We like selling direct to IT departments, some of whom have only recently been given control of the camera and door systems, but we believe we will need the right channel partners to really scale.

How is the solution monetized and what does the typical price point look like?

It’s an Enterprise SaaS model. We charge per year per camera and door.

Can you talk about the AI tech you plan to build out and how you will monetize these as upsells?

We already have Computer Vision in production. Tagger™ tags all the objects in the video and then we let you search by object (e.g. instead of watching branches blow or vehicles drive by you can just search for “person” and see videos with people in them).

Face recognition is working in development and tailgating/piggyback detection is up next. As we start to perform the work of the person at the front desk we believe we can start to charge more for these higher level AI features.

Do you have a sense of how large the problem is that you are solving for with your AI tech (i.e., how often are companies searching through tapings to find someone stealing or whatever it may be)?

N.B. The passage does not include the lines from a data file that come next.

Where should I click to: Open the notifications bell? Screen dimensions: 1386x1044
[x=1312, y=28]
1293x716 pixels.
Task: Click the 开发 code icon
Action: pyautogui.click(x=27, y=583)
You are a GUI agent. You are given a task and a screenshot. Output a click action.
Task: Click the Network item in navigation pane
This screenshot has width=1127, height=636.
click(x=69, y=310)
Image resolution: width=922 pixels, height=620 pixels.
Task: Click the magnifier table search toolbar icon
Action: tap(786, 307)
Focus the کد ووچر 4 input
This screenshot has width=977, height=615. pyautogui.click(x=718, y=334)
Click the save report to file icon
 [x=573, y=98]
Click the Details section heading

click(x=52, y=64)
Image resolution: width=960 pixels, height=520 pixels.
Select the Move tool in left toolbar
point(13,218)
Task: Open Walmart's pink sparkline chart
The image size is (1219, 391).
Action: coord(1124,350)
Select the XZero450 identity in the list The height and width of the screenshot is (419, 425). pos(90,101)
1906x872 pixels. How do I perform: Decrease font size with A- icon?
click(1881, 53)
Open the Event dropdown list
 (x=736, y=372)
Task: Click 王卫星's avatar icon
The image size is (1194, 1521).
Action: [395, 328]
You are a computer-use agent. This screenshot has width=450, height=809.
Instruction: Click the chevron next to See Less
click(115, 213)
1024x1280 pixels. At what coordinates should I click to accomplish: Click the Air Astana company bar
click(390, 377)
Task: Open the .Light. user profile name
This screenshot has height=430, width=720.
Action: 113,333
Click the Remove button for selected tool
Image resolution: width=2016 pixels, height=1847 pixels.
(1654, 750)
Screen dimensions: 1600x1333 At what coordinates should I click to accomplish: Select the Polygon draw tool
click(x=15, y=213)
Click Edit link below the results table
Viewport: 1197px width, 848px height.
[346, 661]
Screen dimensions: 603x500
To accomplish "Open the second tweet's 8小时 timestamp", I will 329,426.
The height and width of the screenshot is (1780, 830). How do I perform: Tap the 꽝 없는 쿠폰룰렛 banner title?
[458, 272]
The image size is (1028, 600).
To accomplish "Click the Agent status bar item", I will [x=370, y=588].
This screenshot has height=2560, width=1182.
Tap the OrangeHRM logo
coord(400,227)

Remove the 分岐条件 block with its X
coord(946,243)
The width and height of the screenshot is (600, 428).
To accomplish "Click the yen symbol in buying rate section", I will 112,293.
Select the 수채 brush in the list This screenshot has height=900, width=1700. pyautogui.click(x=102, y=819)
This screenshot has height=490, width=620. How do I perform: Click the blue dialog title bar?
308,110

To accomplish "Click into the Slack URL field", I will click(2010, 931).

Think of it this way, every large company has someone in the front lobby of every building. They are doing two basic things:
1) Making sure your face matches your badge, and
2) Making sure when you badge in that someone isn’t tailgating / piggybacking in behind you.

They need two of them at every door (so one can go to the bathroom), three 8hr shifts per day, 7 days per week, just to monitor one door.  We can monitor every door (side door, back door, IT closet, document room…) and we can do it 24/7.

How many business have doors? How many relevant doors does each one have? It’s a massive opportunity.

What does your current sales pipeline look like?

We’ve been heads down on the Computer Vision / AI / ML tech lately and not pushing sales, but we still have dozens of customers. We’re going to go after Enterprises with multiple locations and Universities next, as that’s where some of our best traction to date is.

Do you see this as an acquisition or standalone business?

I always build to be standalone. That said, the security industry is full of huge public companies whose R&D department is their M&A department. They don’t build stuff, they buy stuff. We expect to get some juicy offers along the way.

Where do you see the business in five years and who else do you need to outcompete between now and then to be a market leader?

IPO or acquisition in 5 years is the plan. Outcompeting the incumbents on technology is easy for us, its harder to beat them on market share as they were here first. We know we have the right team and technology lined up to do just that, now it’s a matter of execution.

Rick and his team are already off to the races finding product market fit and building a tech stack that outcompetes any of the major players in the security industry today.

With many billion dollar behemoths in this market, Cloudastructure is setting itself up well to find a home with one of these organizations down the road, while reenvisioning the way corporate security is managed.